● RECORDED DATA:

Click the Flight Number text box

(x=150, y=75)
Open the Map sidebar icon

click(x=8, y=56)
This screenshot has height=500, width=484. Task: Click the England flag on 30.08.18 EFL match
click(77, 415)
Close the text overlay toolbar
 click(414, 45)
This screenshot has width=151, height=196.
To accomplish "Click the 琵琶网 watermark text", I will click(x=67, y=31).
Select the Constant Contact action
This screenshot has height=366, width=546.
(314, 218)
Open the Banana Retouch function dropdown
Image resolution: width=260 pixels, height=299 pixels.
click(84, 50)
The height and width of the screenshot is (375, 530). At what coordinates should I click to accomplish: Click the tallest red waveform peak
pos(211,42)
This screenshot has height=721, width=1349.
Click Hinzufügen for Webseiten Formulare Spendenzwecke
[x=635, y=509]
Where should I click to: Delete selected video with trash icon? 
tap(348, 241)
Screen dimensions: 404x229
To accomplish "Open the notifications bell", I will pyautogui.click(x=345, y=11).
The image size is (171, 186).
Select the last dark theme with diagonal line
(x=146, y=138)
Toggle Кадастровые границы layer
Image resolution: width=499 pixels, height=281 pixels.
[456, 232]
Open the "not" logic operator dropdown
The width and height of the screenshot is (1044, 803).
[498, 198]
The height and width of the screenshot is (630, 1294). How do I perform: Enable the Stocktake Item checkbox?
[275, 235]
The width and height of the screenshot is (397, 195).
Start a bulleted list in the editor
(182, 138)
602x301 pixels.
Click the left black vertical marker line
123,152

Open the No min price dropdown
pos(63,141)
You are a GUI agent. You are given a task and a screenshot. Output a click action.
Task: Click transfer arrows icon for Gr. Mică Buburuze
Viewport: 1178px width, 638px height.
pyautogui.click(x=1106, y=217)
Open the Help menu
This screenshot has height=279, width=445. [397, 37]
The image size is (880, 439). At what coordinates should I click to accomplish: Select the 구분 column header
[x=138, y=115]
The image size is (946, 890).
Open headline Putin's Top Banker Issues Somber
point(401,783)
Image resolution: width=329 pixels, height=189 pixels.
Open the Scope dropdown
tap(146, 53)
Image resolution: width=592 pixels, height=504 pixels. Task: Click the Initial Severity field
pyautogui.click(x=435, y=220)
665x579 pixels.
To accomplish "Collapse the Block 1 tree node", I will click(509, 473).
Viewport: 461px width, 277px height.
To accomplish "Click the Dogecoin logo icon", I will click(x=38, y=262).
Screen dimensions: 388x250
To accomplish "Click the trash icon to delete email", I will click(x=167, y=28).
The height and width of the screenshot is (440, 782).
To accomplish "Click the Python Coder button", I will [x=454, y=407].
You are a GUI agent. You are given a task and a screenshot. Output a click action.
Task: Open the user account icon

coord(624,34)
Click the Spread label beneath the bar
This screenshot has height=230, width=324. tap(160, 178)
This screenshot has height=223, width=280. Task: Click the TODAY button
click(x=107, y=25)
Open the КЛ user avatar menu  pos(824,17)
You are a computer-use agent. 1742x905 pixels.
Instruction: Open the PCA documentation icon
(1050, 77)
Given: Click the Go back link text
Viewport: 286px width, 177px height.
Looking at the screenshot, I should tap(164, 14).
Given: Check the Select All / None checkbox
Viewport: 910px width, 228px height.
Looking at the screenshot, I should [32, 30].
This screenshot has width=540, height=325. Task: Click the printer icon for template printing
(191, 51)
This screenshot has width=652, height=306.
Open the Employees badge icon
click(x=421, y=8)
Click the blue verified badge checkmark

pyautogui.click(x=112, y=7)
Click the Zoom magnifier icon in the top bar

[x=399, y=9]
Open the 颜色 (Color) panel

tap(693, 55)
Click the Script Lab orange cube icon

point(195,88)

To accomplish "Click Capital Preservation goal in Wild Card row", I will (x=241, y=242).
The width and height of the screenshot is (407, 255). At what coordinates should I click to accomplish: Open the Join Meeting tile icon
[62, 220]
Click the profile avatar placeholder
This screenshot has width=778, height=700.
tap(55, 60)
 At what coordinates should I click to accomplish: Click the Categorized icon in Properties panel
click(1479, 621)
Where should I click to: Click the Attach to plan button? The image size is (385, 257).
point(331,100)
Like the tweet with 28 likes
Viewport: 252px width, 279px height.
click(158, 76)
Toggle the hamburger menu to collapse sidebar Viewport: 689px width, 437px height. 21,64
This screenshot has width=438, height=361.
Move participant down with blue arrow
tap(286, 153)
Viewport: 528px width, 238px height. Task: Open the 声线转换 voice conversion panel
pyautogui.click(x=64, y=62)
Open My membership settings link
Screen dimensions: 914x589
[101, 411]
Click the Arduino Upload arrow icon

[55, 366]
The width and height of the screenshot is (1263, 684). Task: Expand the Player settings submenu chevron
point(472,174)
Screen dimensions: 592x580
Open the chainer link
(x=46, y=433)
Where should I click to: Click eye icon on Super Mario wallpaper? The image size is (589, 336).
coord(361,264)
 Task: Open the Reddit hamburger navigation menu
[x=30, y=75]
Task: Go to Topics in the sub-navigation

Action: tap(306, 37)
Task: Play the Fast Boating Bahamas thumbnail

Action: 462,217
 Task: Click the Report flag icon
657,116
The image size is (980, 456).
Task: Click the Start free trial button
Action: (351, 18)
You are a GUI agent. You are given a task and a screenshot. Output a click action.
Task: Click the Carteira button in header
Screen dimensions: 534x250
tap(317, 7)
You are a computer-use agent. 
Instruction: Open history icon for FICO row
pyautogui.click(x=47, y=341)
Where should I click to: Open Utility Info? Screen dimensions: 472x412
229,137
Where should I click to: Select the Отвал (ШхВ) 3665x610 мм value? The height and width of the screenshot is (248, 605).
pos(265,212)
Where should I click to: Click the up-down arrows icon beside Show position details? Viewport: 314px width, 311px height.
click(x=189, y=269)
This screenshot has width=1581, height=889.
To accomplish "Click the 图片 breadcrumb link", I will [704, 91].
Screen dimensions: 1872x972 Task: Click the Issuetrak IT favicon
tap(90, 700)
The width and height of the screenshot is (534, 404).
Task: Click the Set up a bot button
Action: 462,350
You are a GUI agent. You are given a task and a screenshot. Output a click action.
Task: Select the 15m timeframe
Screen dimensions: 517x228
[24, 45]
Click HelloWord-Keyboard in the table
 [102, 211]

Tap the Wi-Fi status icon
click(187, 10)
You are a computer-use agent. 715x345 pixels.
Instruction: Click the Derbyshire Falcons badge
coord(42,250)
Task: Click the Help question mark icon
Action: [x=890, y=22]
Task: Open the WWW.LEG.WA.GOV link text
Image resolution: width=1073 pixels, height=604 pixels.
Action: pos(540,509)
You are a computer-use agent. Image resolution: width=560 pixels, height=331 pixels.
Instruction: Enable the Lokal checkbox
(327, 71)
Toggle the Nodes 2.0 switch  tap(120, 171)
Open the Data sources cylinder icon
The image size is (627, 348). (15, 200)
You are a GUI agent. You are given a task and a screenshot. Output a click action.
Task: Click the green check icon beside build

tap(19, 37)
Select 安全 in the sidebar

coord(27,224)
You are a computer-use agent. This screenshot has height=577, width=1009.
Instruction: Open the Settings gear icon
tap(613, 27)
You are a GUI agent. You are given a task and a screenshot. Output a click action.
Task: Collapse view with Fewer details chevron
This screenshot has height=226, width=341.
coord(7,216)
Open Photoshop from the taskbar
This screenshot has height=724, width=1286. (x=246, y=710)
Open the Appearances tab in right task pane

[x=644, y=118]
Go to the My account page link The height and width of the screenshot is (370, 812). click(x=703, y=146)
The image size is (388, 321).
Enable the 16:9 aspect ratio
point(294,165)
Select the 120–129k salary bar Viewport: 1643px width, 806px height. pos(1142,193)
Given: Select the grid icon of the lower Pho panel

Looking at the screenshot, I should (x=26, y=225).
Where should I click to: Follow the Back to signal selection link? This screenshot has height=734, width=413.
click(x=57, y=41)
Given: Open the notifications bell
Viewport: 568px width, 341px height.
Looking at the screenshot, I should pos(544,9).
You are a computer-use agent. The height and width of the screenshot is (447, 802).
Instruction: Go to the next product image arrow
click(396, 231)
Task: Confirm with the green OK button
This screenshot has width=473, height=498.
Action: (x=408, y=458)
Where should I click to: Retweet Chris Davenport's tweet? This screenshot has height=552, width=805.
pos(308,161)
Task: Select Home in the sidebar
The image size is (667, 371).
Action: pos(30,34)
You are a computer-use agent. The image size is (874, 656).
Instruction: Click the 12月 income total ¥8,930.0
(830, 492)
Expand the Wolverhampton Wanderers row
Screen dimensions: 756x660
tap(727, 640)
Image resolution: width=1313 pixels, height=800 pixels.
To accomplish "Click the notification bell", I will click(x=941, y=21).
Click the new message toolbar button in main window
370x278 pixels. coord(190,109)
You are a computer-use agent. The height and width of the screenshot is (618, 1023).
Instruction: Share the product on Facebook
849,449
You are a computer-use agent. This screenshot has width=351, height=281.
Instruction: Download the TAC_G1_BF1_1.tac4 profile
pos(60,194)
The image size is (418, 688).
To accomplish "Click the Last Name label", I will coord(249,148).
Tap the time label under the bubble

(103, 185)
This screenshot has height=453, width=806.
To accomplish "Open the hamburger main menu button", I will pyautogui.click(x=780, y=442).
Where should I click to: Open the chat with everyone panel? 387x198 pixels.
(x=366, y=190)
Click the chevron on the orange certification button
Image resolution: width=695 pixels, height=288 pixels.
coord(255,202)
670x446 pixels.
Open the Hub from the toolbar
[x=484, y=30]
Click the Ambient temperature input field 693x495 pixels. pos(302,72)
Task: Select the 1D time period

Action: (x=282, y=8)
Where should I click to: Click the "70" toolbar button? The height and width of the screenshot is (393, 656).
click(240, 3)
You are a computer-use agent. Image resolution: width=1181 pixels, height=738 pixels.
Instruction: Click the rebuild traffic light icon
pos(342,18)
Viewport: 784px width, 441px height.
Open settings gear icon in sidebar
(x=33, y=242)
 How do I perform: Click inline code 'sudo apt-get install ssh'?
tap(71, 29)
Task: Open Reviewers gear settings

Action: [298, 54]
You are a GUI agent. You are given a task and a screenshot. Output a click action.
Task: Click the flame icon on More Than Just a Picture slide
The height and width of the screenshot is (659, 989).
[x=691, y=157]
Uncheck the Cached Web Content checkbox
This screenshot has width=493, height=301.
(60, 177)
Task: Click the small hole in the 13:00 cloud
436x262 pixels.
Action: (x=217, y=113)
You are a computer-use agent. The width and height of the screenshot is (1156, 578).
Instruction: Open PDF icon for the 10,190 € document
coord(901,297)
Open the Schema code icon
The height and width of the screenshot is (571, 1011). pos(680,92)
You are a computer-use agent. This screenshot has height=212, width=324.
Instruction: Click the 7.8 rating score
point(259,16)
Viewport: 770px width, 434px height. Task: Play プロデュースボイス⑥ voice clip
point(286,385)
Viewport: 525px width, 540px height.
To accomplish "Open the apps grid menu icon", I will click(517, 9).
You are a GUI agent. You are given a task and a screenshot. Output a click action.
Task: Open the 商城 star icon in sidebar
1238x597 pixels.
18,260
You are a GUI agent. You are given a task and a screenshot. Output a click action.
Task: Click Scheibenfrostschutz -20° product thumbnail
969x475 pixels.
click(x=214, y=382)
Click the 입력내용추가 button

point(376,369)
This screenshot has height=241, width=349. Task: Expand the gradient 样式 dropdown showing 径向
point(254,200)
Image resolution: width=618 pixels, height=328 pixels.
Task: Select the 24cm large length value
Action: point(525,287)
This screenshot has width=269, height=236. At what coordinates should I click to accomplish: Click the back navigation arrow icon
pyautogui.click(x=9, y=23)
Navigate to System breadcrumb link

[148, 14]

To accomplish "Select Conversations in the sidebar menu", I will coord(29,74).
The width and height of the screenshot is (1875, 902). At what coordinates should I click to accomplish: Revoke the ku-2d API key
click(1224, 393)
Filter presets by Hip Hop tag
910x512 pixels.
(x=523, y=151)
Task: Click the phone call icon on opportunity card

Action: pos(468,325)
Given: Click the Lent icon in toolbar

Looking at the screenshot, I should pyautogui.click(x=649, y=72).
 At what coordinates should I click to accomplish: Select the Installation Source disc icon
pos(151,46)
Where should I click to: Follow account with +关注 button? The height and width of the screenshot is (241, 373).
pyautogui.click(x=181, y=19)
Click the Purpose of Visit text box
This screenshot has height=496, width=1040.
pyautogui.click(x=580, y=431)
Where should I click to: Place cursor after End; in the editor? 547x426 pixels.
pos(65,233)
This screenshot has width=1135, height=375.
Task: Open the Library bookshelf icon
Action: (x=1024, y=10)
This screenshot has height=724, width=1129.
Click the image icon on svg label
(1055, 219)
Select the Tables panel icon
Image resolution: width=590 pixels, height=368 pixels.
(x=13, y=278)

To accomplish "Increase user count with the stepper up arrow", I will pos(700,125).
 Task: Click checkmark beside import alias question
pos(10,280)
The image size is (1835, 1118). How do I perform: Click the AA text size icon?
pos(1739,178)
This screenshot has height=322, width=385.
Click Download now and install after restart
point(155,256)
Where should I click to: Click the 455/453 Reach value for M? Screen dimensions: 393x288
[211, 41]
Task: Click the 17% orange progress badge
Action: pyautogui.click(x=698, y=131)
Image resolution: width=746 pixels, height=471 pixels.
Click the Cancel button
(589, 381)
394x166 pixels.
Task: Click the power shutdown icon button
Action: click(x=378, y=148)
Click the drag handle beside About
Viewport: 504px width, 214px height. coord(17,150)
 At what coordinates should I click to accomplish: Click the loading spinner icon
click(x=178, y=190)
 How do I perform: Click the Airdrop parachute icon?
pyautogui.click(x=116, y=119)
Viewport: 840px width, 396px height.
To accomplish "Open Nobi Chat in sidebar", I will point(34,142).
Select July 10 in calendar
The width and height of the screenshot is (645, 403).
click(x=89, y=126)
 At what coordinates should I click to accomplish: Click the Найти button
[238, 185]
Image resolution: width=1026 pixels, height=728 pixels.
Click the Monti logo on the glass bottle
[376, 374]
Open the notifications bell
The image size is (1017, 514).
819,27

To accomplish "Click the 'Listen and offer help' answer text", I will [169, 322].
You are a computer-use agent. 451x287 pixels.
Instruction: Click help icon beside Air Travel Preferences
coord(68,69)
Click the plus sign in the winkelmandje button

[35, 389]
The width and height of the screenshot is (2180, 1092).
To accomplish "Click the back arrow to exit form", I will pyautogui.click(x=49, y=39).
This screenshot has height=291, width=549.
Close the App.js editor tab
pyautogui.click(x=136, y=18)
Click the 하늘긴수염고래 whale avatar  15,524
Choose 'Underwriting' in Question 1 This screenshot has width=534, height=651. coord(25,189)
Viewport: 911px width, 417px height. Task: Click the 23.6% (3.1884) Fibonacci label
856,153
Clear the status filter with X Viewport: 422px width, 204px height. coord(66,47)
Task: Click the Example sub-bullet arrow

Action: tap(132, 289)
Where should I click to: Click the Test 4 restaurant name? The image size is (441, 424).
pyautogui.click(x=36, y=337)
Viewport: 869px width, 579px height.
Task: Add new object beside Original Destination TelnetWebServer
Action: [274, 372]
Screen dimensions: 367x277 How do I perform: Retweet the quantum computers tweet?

● TASK STATEMENT: Please repeat, without any change, every line from the one containing "Click the profile avatar placeholder" down to the one containing "click(x=189, y=269)", including both of those lines.

● REPLY:
Click the profile avatar placeholder
This screenshot has width=778, height=700.
tap(55, 60)
 At what coordinates should I click to accomplish: Click the Categorized icon in Properties panel
click(1479, 621)
Where should I click to: Click the Attach to plan button? The image size is (385, 257).
point(331,100)
Like the tweet with 28 likes
Viewport: 252px width, 279px height.
click(158, 76)
Toggle the hamburger menu to collapse sidebar Viewport: 689px width, 437px height. 21,64
This screenshot has width=438, height=361.
Move participant down with blue arrow
tap(286, 153)
Viewport: 528px width, 238px height. Task: Open the 声线转换 voice conversion panel
pyautogui.click(x=64, y=62)
Open My membership settings link
Screen dimensions: 914x589
[101, 411]
Click the Arduino Upload arrow icon

[55, 366]
The width and height of the screenshot is (1263, 684). Task: Expand the Player settings submenu chevron
point(472,174)
Screen dimensions: 592x580
Open the chainer link
(x=46, y=433)
Where should I click to: Click eye icon on Super Mario wallpaper? The image size is (589, 336).
coord(361,264)
 Task: Open the Reddit hamburger navigation menu
[x=30, y=75]
Task: Go to Topics in the sub-navigation

Action: tap(306, 37)
Task: Play the Fast Boating Bahamas thumbnail

Action: 462,217
 Task: Click the Report flag icon
657,116
The image size is (980, 456).
Task: Click the Start free trial button
Action: (351, 18)
You are a GUI agent. You are given a task and a screenshot. Output a click action.
Task: Click the Carteira button in header
Screen dimensions: 534x250
tap(317, 7)
You are a computer-use agent. 
Instruction: Open history icon for FICO row
pyautogui.click(x=47, y=341)
Where should I click to: Open Utility Info? Screen dimensions: 472x412
229,137
Where should I click to: Select the Отвал (ШхВ) 3665x610 мм value? The height and width of the screenshot is (248, 605).
pos(265,212)
Where should I click to: Click the up-down arrows icon beside Show position details? Viewport: 314px width, 311px height.
click(x=189, y=269)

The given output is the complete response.